▸ **What is being asked**
Please print every record exactly as it stands, leaving out the pictures.

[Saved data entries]
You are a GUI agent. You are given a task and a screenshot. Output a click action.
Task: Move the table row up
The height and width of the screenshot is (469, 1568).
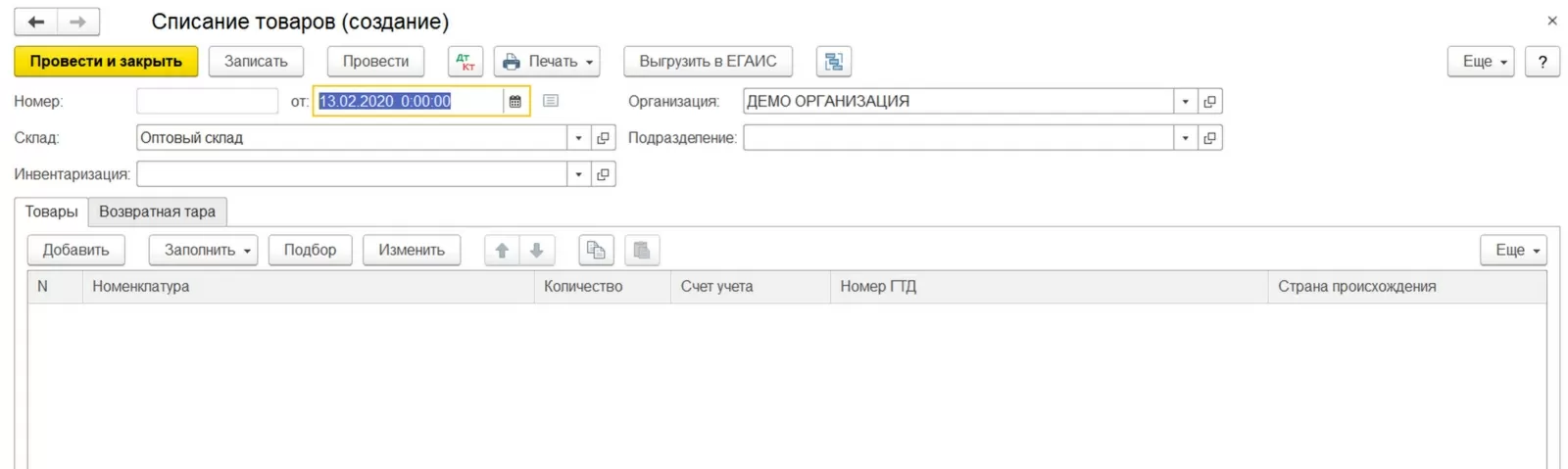tap(502, 251)
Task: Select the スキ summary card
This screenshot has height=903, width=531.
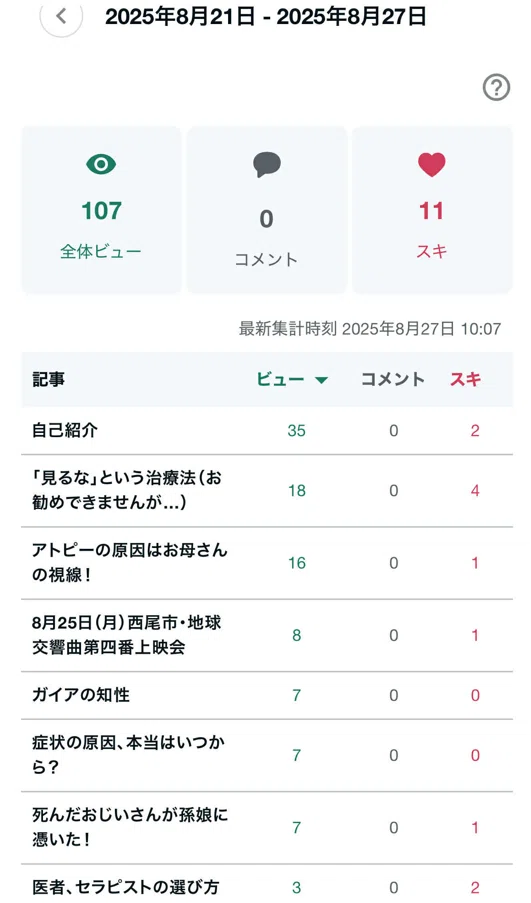Action: tap(432, 210)
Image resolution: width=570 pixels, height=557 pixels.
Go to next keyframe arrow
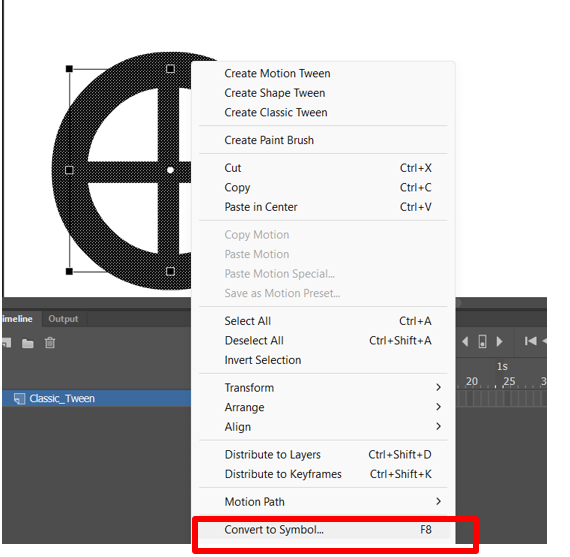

▸ **Written response**
You are a GUI agent. You are given a task and a screenshot. Output a click action.
Task: Move the table row up
The height and width of the screenshot is (469, 1568).
tap(502, 251)
Task: Select the スキ summary card
This screenshot has height=903, width=531.
Action: tap(432, 210)
Image resolution: width=570 pixels, height=557 pixels.
Go to next keyframe arrow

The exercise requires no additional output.